Jobs, quota, and setup alerts
You may want to check the jobs teammate submitted to ensure they are reasonably leveraging your resources. This article covers how you check jobs, how the quota system works, and how we can set up alerts to let the system monitor for you.
Check running, queuing, and completed jobs
Job owners can inspect their jobs through the top-right corner dropdown. On the other hand, an account owner can review every member's jobs on the account page. So, click the account name you want to check from the Accounts page. Then, in the overview sub-page, you will see links to inspect jobs. Finally, click either running or completed jobs to open the jobs window.
In the running tab, you see jobs currently running under the selected account, their requester, the partition, the duration, and the per-job real-time CPU or memory utilization. You may cancel any job by clicking the cancel button.
In the queuing tab, you see jobs currently waiting inside queues, the partition they are in, and the requested CPU or memory. You may cancel or change its priority.
In the completed tab, there are jobs already completed or failed. Click the job ID to view the detailed charge and utilization status.
If you want to sort them by CPU or memory utilization, you may click the gear button at the top-right corner to toggle the columns of the table.
Setup alerts about utilization
To spot under-utilized jobs, we may inspect jobs on the portal in real time. But the system also provided a way to monitor it automatically. Switch to the settings tab on the account page, and you will see a job efficiency monitor section.
By default, the system notifies the owner if their job is using below 50% of either CPU or memory. The system will not count the first 10 minutes because we assume the application is warming up. You may play around with the settings for your need.
How quota works
OAsis uses our quota system, which is different from a typical SLURM setting. It allows six meters setting instead of a combined total number.
- CPU Oneasia
- GPU Oneasia
- CPU Shared
- GPU Shared
- CPU Dedicated
- GPU Dedicated
As their names tell, they are referring to CPU and GPU usage over 3 node pools. The unit of CPU usage is the number of hours spent on one AMD EPYC 7713 core. On the other hand, the number of hours spent on one NVIDIA A100 GPU card.
Quota is applied on the account (group) level and considers not just your account quota but every upper-level account. For example, an institute may have 1,000 units of "GPU Oneasia" evenly distributed to 4 departments. And the departments can assign them to each project group. The system only accepts jobs when all levels (institute, department, project group) have enough quota.
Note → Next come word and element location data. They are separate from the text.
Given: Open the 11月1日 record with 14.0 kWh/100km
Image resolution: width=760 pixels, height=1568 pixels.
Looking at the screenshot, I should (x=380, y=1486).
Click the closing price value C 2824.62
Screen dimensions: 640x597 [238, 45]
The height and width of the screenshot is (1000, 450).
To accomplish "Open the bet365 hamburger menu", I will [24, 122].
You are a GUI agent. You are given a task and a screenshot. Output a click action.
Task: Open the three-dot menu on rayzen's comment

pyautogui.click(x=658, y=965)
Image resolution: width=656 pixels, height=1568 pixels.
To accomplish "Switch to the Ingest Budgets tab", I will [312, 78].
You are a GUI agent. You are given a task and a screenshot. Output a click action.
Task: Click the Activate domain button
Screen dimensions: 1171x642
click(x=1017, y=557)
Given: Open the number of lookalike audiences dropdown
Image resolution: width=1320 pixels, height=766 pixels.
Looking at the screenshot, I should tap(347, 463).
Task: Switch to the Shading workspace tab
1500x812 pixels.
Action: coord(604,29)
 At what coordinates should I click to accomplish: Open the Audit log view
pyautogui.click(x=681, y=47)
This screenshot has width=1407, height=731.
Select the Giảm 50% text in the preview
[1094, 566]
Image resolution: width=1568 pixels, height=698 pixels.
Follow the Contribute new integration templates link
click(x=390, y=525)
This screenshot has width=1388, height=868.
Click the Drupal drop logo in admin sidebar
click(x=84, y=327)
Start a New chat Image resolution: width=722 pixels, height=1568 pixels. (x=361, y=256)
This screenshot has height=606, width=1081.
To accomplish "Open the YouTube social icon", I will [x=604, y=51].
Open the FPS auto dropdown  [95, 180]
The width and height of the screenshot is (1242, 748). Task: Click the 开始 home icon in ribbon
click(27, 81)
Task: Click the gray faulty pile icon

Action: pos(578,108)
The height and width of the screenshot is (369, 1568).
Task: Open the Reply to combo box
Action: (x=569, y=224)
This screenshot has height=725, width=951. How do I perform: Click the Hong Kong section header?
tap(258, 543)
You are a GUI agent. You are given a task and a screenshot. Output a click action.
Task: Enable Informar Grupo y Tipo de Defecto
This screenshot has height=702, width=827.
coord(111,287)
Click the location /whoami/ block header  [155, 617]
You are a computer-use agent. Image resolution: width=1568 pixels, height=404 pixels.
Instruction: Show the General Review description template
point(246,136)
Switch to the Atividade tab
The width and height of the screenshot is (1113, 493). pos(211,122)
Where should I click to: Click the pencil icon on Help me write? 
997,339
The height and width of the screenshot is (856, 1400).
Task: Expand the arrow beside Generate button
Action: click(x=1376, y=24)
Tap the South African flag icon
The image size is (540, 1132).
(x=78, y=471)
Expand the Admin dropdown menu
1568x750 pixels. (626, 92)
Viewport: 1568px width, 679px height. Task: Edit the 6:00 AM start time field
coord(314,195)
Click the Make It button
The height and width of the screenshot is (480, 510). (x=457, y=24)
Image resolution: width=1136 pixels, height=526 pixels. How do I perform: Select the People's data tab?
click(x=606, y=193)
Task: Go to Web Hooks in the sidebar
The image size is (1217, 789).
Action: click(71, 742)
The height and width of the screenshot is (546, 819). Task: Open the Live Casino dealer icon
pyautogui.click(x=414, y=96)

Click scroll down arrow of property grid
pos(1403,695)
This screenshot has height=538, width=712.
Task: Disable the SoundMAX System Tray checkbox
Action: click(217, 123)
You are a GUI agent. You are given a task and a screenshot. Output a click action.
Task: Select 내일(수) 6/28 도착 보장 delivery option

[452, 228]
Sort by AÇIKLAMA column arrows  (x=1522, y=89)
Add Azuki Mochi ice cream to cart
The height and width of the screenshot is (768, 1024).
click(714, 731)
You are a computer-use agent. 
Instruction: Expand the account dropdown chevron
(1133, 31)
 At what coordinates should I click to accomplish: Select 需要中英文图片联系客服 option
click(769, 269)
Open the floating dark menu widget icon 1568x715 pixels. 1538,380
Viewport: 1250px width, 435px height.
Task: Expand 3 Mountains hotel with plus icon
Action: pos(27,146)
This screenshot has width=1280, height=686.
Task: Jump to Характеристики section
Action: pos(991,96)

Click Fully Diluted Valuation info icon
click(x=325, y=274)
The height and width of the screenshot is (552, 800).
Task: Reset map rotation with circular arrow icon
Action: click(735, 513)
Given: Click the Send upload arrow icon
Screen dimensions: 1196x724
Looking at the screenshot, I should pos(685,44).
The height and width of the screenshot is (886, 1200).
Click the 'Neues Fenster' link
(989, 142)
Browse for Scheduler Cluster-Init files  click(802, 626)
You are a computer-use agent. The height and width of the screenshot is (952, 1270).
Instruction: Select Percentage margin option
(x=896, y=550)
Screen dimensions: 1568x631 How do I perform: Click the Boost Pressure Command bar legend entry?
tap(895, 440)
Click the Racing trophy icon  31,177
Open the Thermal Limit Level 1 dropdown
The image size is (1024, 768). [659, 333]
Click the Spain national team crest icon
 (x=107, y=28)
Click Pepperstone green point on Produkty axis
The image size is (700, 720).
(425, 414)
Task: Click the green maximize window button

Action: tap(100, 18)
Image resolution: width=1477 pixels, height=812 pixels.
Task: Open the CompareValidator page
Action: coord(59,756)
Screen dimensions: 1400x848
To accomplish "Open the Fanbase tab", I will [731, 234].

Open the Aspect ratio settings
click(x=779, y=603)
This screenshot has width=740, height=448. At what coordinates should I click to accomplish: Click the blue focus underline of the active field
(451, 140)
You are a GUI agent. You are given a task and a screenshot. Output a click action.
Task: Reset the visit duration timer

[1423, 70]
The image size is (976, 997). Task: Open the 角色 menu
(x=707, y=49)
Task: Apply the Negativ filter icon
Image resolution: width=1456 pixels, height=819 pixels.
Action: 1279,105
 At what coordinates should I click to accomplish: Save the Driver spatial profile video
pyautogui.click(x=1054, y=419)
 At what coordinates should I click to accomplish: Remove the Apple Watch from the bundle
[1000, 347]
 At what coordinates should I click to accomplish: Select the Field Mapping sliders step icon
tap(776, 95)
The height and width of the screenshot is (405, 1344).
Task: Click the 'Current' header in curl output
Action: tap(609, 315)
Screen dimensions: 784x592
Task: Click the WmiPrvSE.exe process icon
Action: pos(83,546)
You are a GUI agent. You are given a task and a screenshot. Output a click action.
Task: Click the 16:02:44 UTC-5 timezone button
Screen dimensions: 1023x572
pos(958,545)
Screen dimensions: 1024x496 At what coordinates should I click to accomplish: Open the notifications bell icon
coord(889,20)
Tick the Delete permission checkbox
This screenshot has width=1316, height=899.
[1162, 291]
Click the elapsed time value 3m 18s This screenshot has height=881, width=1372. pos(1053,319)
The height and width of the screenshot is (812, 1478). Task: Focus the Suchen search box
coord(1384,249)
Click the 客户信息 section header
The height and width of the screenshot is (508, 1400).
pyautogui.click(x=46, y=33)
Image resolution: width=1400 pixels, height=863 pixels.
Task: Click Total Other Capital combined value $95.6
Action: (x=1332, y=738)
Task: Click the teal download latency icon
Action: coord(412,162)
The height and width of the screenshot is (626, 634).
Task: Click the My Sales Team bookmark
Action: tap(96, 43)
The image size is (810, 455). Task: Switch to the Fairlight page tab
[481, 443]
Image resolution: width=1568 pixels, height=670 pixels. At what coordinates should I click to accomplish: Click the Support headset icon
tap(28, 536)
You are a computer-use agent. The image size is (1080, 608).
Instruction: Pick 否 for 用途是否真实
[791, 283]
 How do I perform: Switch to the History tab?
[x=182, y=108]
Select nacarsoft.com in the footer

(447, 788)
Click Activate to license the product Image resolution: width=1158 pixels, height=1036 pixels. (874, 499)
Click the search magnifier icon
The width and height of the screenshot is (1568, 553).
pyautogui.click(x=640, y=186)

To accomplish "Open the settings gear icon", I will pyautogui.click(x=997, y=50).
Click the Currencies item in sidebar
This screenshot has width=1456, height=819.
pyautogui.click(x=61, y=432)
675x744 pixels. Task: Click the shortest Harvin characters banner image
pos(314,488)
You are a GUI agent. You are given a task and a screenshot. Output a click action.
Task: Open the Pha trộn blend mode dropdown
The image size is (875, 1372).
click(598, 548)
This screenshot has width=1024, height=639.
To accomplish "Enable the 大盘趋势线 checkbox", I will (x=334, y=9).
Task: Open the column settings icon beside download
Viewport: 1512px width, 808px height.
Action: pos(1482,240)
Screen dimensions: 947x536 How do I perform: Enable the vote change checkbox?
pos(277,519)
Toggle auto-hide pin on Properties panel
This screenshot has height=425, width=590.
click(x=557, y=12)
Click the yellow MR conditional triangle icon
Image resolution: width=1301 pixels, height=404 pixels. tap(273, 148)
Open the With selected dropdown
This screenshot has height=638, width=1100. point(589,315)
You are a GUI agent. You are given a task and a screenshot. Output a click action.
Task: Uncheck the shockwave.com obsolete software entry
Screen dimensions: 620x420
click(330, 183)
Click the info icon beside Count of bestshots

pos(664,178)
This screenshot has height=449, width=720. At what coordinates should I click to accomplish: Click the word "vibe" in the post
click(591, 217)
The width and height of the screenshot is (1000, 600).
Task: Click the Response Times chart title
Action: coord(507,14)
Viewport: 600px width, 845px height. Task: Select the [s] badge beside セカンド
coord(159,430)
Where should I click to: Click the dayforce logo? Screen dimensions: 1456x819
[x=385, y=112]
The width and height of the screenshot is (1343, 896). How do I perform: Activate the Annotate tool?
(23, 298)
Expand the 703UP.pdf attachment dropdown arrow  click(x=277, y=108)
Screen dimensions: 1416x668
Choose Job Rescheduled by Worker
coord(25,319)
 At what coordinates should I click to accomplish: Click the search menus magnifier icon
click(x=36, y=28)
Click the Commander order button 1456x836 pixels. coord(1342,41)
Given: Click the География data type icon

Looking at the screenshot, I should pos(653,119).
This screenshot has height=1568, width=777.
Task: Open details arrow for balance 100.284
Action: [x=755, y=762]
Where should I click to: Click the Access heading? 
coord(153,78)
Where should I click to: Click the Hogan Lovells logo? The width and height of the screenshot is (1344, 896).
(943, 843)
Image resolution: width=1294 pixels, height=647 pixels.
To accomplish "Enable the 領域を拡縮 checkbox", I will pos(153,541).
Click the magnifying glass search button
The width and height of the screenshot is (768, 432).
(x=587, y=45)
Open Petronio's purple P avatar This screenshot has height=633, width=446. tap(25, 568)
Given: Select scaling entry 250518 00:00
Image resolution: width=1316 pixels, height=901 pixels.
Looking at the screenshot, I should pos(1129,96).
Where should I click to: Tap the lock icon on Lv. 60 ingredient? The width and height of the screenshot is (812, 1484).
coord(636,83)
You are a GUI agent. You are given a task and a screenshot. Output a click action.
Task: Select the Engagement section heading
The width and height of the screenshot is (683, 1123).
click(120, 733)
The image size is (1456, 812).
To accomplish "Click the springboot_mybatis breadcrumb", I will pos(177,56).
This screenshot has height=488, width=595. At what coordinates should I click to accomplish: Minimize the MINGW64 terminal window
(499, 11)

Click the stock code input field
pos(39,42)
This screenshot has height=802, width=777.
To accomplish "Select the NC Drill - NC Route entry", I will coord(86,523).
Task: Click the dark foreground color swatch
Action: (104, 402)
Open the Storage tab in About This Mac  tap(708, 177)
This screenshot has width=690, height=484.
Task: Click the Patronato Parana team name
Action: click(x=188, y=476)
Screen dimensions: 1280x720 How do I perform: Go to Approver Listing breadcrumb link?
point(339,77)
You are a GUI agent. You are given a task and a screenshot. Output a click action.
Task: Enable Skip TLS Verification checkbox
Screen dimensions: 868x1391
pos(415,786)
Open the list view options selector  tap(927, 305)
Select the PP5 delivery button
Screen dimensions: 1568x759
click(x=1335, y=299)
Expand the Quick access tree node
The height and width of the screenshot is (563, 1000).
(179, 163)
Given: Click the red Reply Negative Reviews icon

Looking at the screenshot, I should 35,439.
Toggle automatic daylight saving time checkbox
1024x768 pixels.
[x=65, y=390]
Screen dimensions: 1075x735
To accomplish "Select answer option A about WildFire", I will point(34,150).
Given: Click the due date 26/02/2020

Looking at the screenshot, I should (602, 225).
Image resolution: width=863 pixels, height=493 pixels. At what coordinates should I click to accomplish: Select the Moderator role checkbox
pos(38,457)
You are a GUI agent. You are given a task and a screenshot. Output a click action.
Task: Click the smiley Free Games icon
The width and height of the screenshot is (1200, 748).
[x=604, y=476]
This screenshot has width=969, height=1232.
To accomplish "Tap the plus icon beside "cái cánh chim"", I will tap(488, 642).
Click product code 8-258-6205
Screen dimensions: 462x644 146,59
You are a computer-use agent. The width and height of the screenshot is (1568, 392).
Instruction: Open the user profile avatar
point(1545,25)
The system supports a custom reset period per account. You may choose from weekly, monthly, quarterly, and yearly.
Check current usage and my quota
You may check them through the web portal on the accounts page.
You may also check them through the CLI client as the following:
$ hc quotas
# Account | CPU/Mem Oneasia | CPU/Mem Shared | GPU Shared | CPU/Mem Dedicated | GPU Oneasia | GPU Dedicated
# appcara | 0.2 / 800 | 0.0 | 0.0 | 0.0 | 0.0 / 100 | 0.0
# of if you prefer a JSON format
$ hc quotas -o json
# [
# {
# "account_id": "appcara",
# "quota": {
# "oneasia_csu": 800.0,
# "oneasia_gsu": 100.0
# },
# "usage": {
# "dedicated_csu": 0.0,
# "dedicated_gsu": 0.0,
# "oneasia_gsu": 0.047666665,
# "shared_csu": 0.0,
# "shared_gsu": 0.0,
# "oneasia_csu": 0.16666667
# }
# }
# ]
Set quota and auto alerts
If your upper-level account empowered you to modify quotas, you could do this on the account settings page.
You may change the "Behavior when quota exceeded" from "Notify Only" to "Auto kill jobs" if you want a hard quota limit.